Family planning with familial Alzheimer’s genetics

When Alzheimer’s disease runs in the family, planning for the future takes on a whole new dimension.

For the FAD community, family planning isn't just about timing or personal readiness. It’s also about making informed, proactive decisions that consider genetic risks, caregiving realities, and participation in medical research.

Whether you’re thinking about having children, exploring genetic testing, or considering a clinical trial, understanding your options will help you make informed reproductive and family planning decisions that are right for your family.

Why is family planning important in families with FAD genetics?

There are several reasons family planning may be important to people in this community.

Risk of passing on the mutation

FAD is caused by genetic mutations that follow an autosomal dominant inheritance pattern.

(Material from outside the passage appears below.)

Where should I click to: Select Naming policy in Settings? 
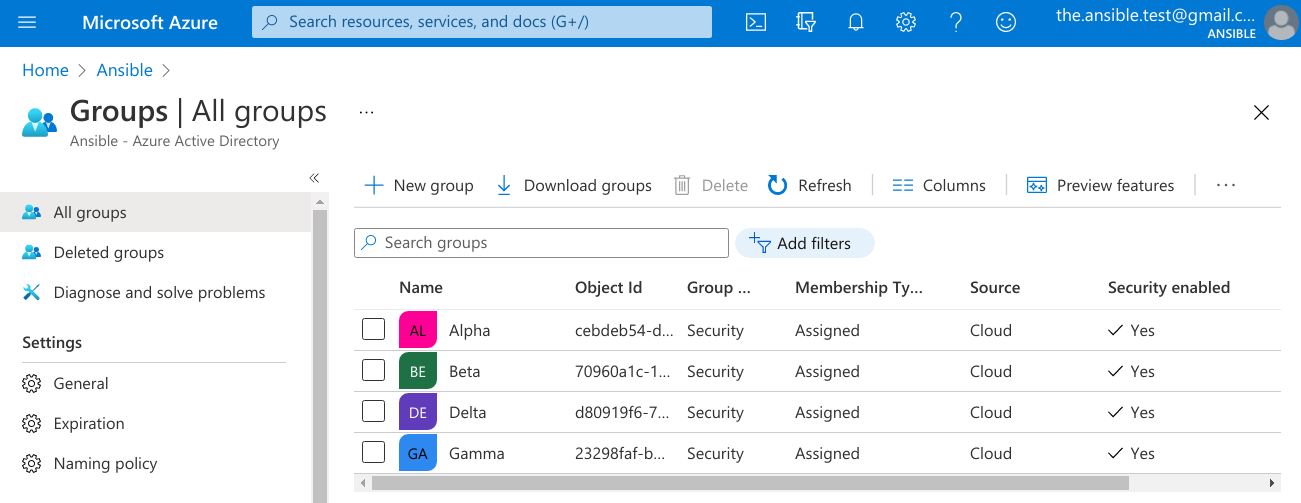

This means that a parent with one of these mutations has a 50% chance of passing it on to their child. This risk can heavily influence decisions around family planning.

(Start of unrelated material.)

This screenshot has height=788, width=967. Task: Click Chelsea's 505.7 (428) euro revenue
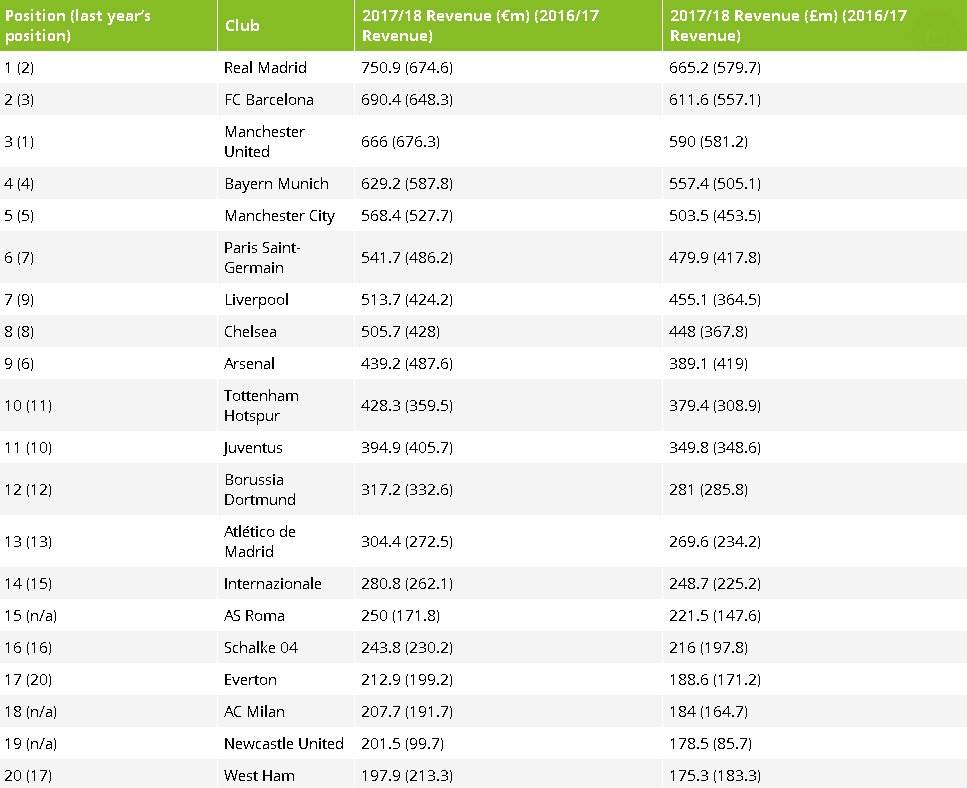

Prospective parents with a family history of FAD may choose to undergo genetic testing to determine whether they carry the mutation. This information can guide them in planning—whether they decide to have children naturally, consider preimplantation genetic diagnosis (PGD) during IVF to select embryos without the mutation, or explore options like adoption.

There are even IVF options that enable people to avoid passing on a potential genetic mutation without needing to learn their own genetic status.

Impact on caregiving and life planning

FAD is often associated with early-onset Alzheimer's disease, which can begin in a person's 30s, 40s, or 50s. These are prime years for parenting responsibilities in many families. Family planning allows people to consider the implications of potentially developing symptoms during parenthood, and to prepare accordingly, both emotionally and financially.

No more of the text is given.